── Text passage ──

Don’t be a “Cub Scout of White Supremacy” (Celebrate your Library!)
Banned books; Me and Earl and the Dying Girl; Perks of Being a Wallflower; Carrie; Rabbit Hole; sociopaths in fiction
We’re finishing up National Library Week! (Last week we had School Librarians’ Day.) Since we’re still celebrating libraries and librarians, I want to flip the script and discuss libraries and book challenges first and foremost in this post.
The top ten challenged books in 2023
ALA Releases Top 10 Most Challenged Books of 2023
The Most Challenged Books of 2023
1. Gender Queer by Maia Kobabe, for LGBTQIA+, and sexually explicit content.
2. All Boys Aren’t Blue by George M. Johnson, for LGBTQIA+ and sexually explicit content.
3. This Book Is Gay by Juno Dawson, for LGBTQIA+ and sexually explicit content.
4. The Perks of Being a Wallflower by Stephen Chbosky, for LGBTQIA+, and sexually explicit content, rape, drugs, profanity.
5. Flamer by Mike Curato, for LGBTQIA+ and sexually explicit content.
6. The Bluest Eye by Toni Morrison, for rape, incest, sexually explicit and EDI (equity, diversity, inclusion) content.
7. (Tie) Tricks by Ellen Hopkins, for LGBTQIA+ and sexually explicit content.
7. (Tie) Me and Earl and the Dying Girl by Jesse Andrews, for sexually explicit content, profanity.
9. Let’s Talk About It by Erika Moen and Matthew Nolan, for LGBTQIA+ and sexually explicit content.
10. Sold by Patricia McCormick, for sexually explicit content, rape.
This list is posted in many places (the link above is to Publishers Weekly), but in his Book Club newsletter for the Washington Post, Ron Charles reminds the reader:
You can probably divine a pattern in this list. According to the ALA’s Office for Intellectual Freedom, almost half of the 4,240 titles challenged in 2023–“ a record high, by the way— “were by or about people of color or LGBTQIA+ individuals. Book censors drunk on lurid fantasies of depraved librarians and pedophile school teachers are the Cub Scouts of White supremacy, part of a larger effort to bleach our understanding of American society and to label whole groups of people fundamentally obscene.
I’ve been shouting this to readers in articles and posts for the last few years, but Charles has a way with words! (“Cub Scouts of White supremacy”—!!!)
I reviewed a few of these ‘most banned’ books back when they were new and I was a teacher librarian. My review of Me and Earl and the Dying Girl begins:
There really is a dying girl in this novel, so to say that most of it is a lot of fun seems weird. But it is fun. You should read it.
My review of The Perks of Being a Wallflower is a shorter one (where I was trying not to give away a major reveal in the book). I end with:
Despite the strikes against him, Charlie befriends a small group of misfits—and the novel makes clear that just about everyone in high school is a misfit, even the most popular cheerleaders and football stars. Though Perks has been compared to The Catcher in the Rye, partly because it deals with teen depression, the subject matter is more contemporary—the characters must deal with current sexual attitudes, parties and drugs, date rape and teen pregnancy. Not that they don’t have fun—some of the most poignant passages in the book are on how carefully Charlie chooses gifts for his friends, how well he ‘reads’ their hearts and how much he loves them, and receives love in return. This is a truly engaging and honest book for mature readers.

───

(Requirements):
1: Print the part of the post on challenged books that runs from "3. This Book" up to and including "Curato, for LGBTQIA+ and sexually explicit content.".
2: Put this sentence from the post on challenged books into Spanish: "There really is a dying girl in this novel, so to say that most of it is a lot of fun seems weird."
The material after this point comes from a different source than the post on challenged books.

── Provided data ──

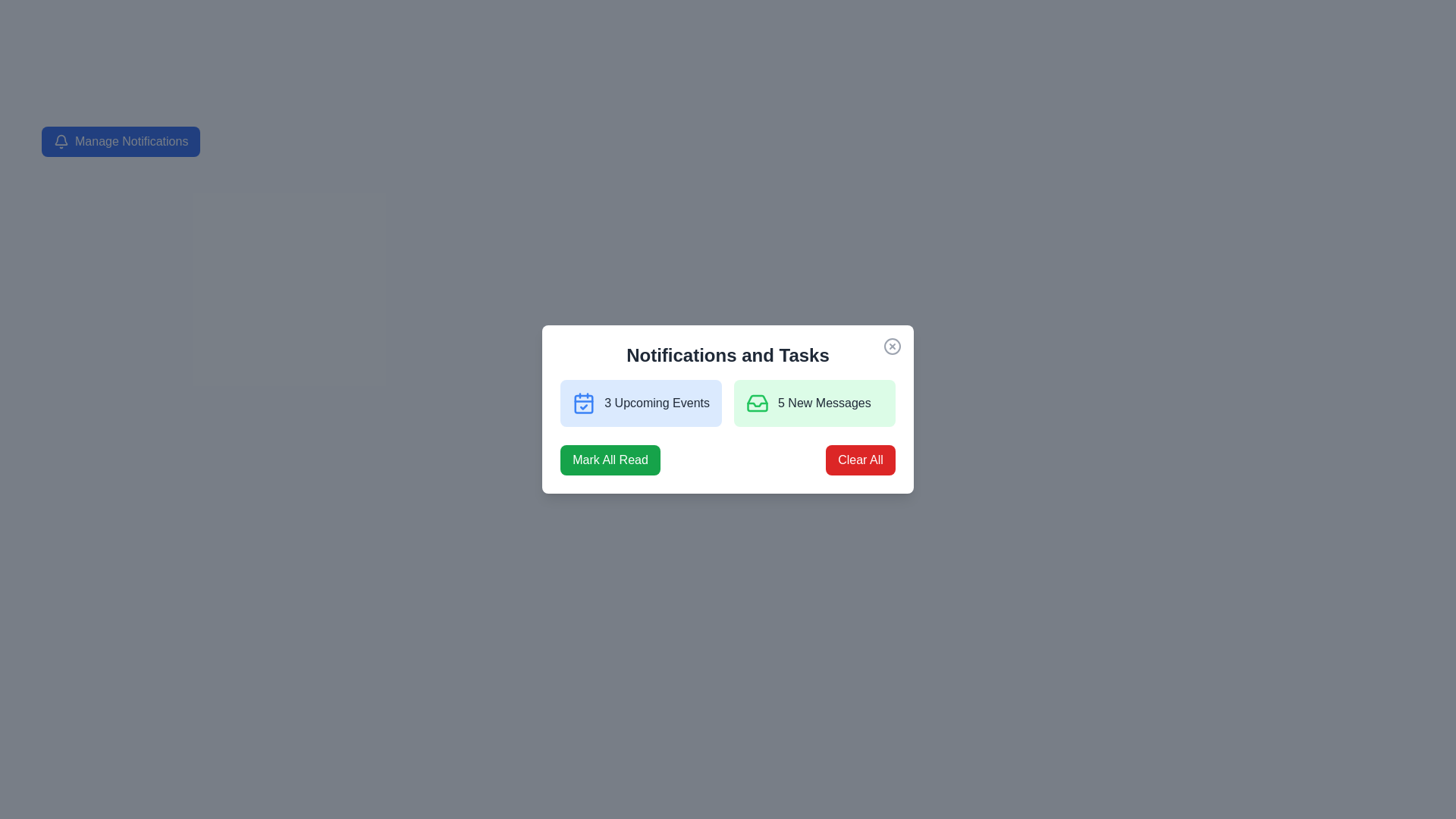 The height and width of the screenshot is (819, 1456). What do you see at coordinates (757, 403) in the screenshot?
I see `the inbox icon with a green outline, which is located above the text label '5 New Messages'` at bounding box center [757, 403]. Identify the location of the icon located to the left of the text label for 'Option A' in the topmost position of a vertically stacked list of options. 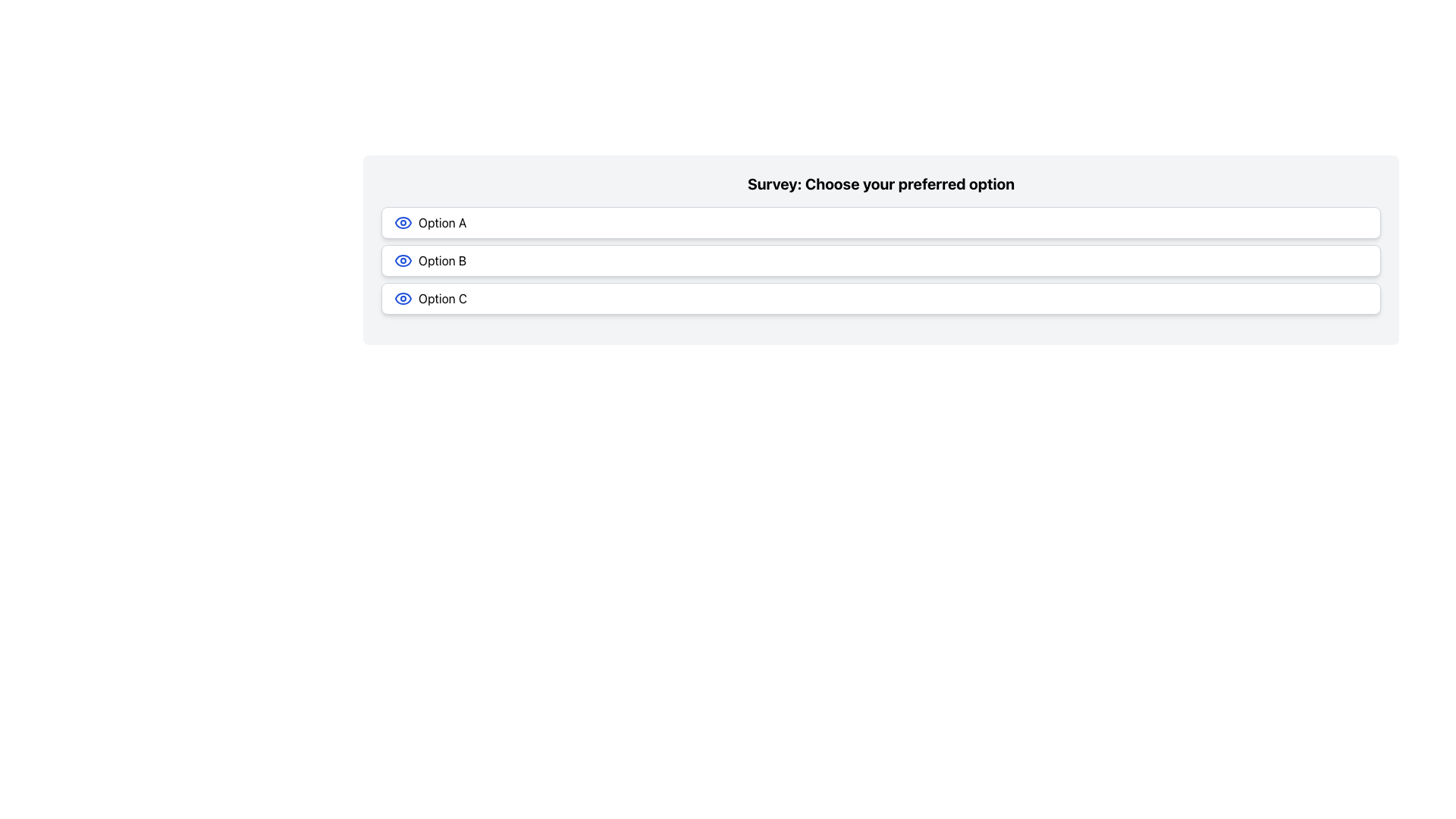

───

(Answers):
1:
3. This Book Is Gay by Juno Dawson, for LGBTQIA+ and sexually explicit content.
4. The Perks of Being a Wallflower by Stephen Chbosky, for LGBTQIA+, and sexually explicit content, rape, drugs, profanity.
5. Flamer by Mike Curato, for LGBTQIA+ and sexually explicit content.

2: De verdad hay una chica moribunda en esta novela, así que decir que la mayor parte es muy divertida parece raro.